Ушлая бабуля давно покинула ее, а Елизавета все сидела, тупо глядя перед собой. Как могло случиться, что она отдала незнакомому человеку почти всю свою наличность? А (с учетом каркадэ, чужого кофе и «наполеона», к которому она даже не притронулась) денег не останется даже на метро. Придется чесать домой пешком и займет это час, никак не меньше.

Времени навалом, чтобы успеть проанализировать собственную глупость.

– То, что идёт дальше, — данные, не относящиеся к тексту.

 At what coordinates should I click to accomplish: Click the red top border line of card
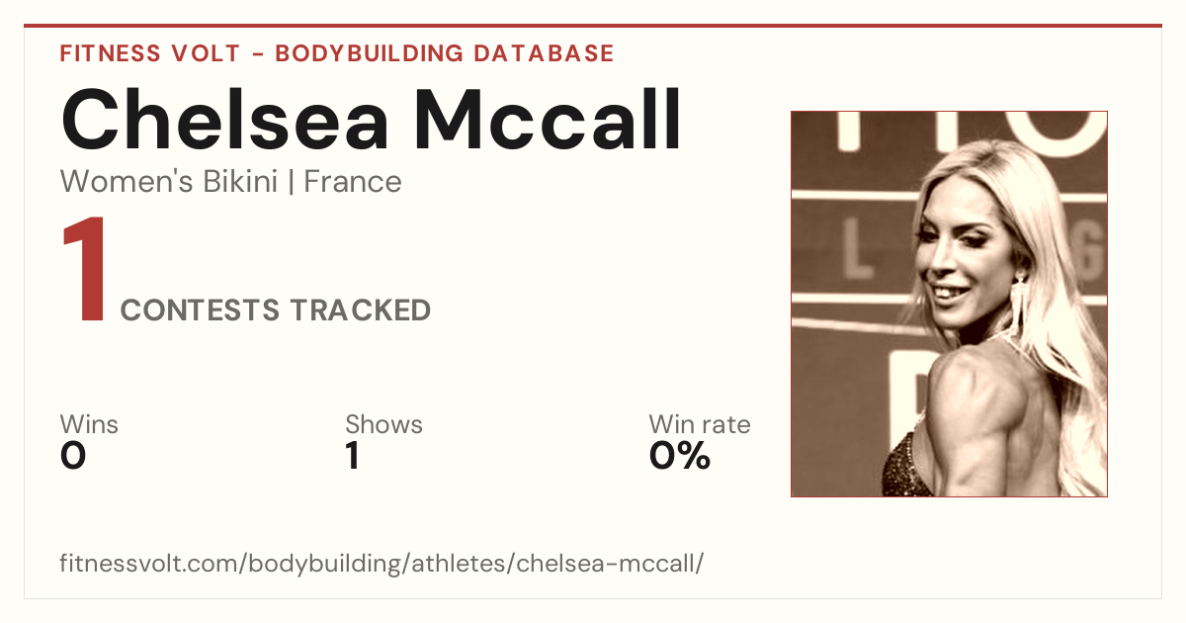point(593,26)
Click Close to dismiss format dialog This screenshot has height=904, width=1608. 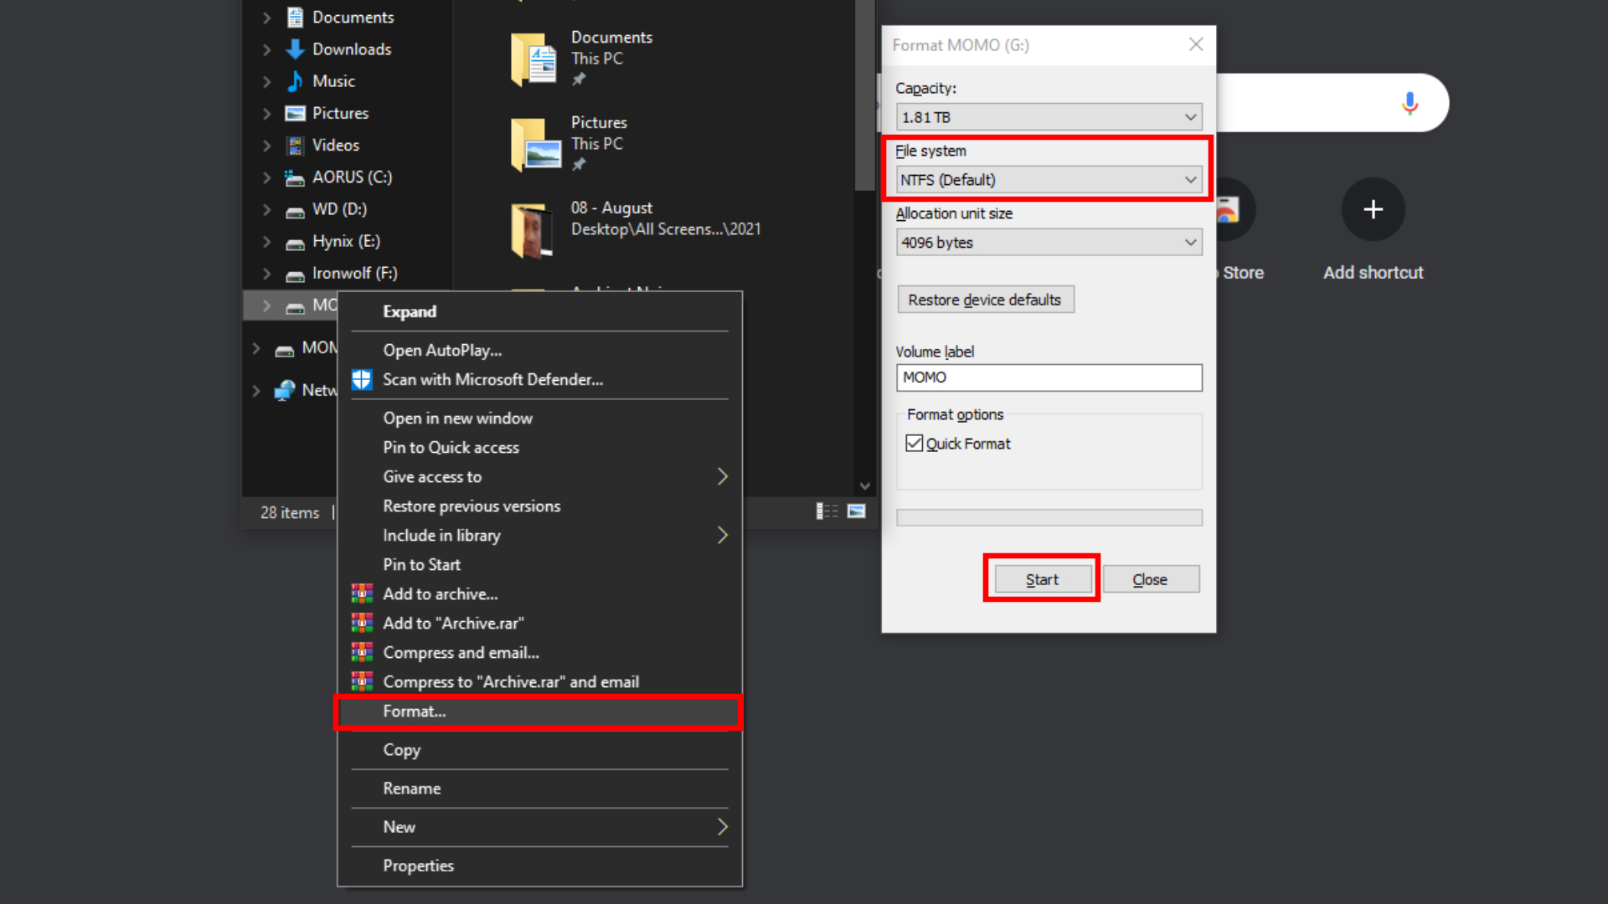pyautogui.click(x=1148, y=579)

Старуха — гипнотизерша со стажем, а сама Елизавета — внушаемый человек. Но дело не только в этом, да и чертова перечница далеко не первая, кто проделывал с ней подобные фокусы. Кто играл на тончайших струнах ее души с той же виртуозностью, что и Карлуша на своем аккордеоне. Если собрать всех нищих, калек и беспризорных детей от шести до шестнадцати, которым она со слезами на глазах подавала копеечку, — ими можно заполнить «Титаник» или Мариинский театр от партера до галерки (приставные стулья тоже учитываются). Раз двадцать Елизавета расставалась с деньгами, вняв призыву «Подайте на русский алкоголизм!», столько же раз поддерживала материально бродячие цирки, домашние зоопарки и собачьи приюты. Что уж говорить о цыганках!

Цыганки в Елизавете души не чают. Прикинься она деревом или кариатидой, поменяй она прическу или пол — цыганки все равно вычислят ее, накинутся не хуже диких зверей и прошепчут вкрадчиво: «Всю правду расскажу! Позолоти ручку, красавица!»

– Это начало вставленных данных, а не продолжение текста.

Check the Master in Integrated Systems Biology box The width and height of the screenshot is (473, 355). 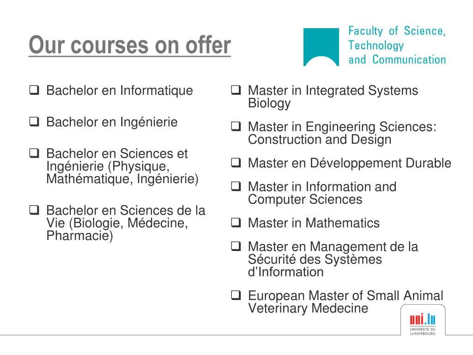pyautogui.click(x=236, y=90)
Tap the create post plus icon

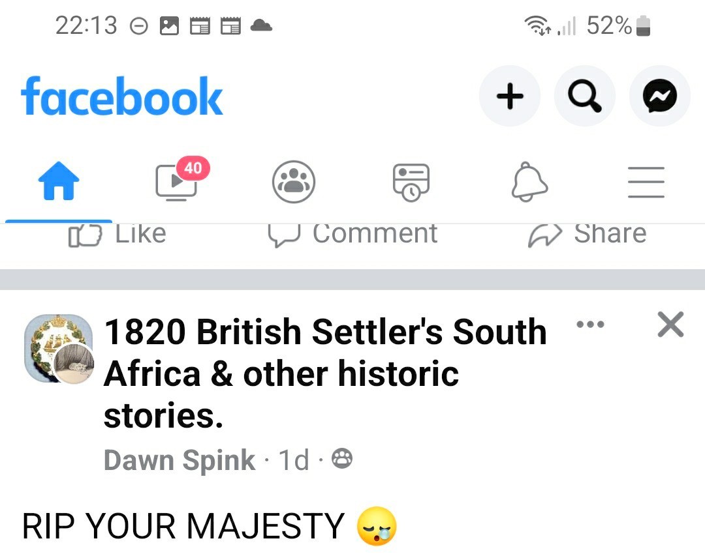(x=510, y=96)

И ведь она золотит эти алчные клешни, вот в чем ужас-то!

Если верить цыганкам, Елизавета уже давно могла стать обладательницей мужа-олигарха (арабского шейха), жить на Лазурном берегу (в Сочи), рассекать пространство на собственной яхте (самолете, бронепоезде). Ничего этого и в помине нет — следовательно, цыганки врут.

Но, по большому счету, Елизавете совершенно все равно, врут они или нет. Проклятья с их стороны тоже не особенно ее пугают: что может быть горше, чем их с Карлушей полурастительная жизнь? Видимо, все упирается в ключевую фразу и ключевое слово в ней: ПОЗОЛОТИ-РУЧКУ-КРАСАВИЦА.

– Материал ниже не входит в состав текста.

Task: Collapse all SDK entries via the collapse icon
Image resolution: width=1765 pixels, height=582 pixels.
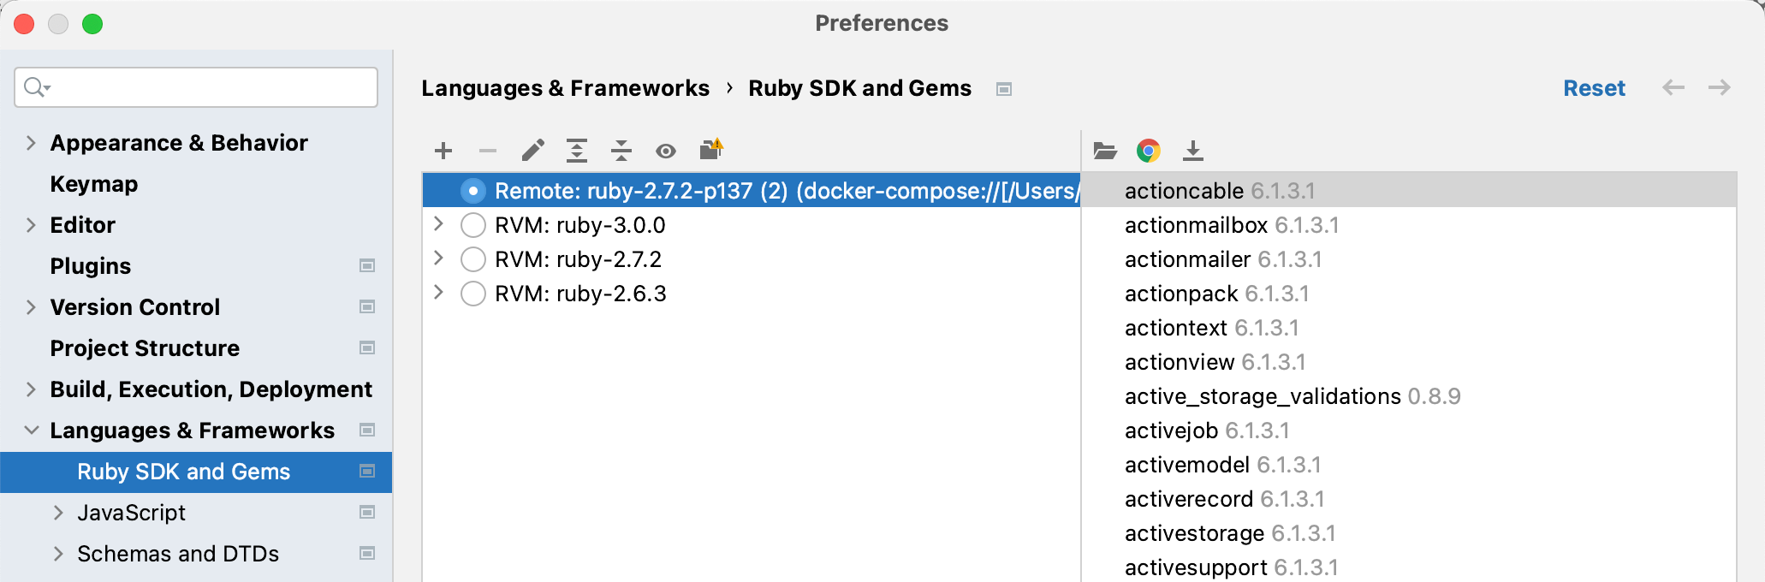Action: coord(621,150)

Елизавета платит за «красавицу», вот и старухе отвалила приличную сумму.

Но, по гамбургскому счету, старуха заслужила эти несчастные двести пятьдесят плюс кофе плюс тортик рублей, она проявила гораздо большую изобретательность, чем цыганки. Ведь к «красавице» оказались пристегнутыми «близкий человек», «старинный добрый друг», «чудное созданье» и — внимание, апофеоз! — «у вас не сердце, а бриллиант чистейшей воды». Жаль, что старуха не может выступить свидетелем обвинения на воображаемом процессе ЕЛИЗАВЕТА ГЕЙНЗЕ ПРОТИВ ЖЕНЩИНЫ-ЦУНАМИ.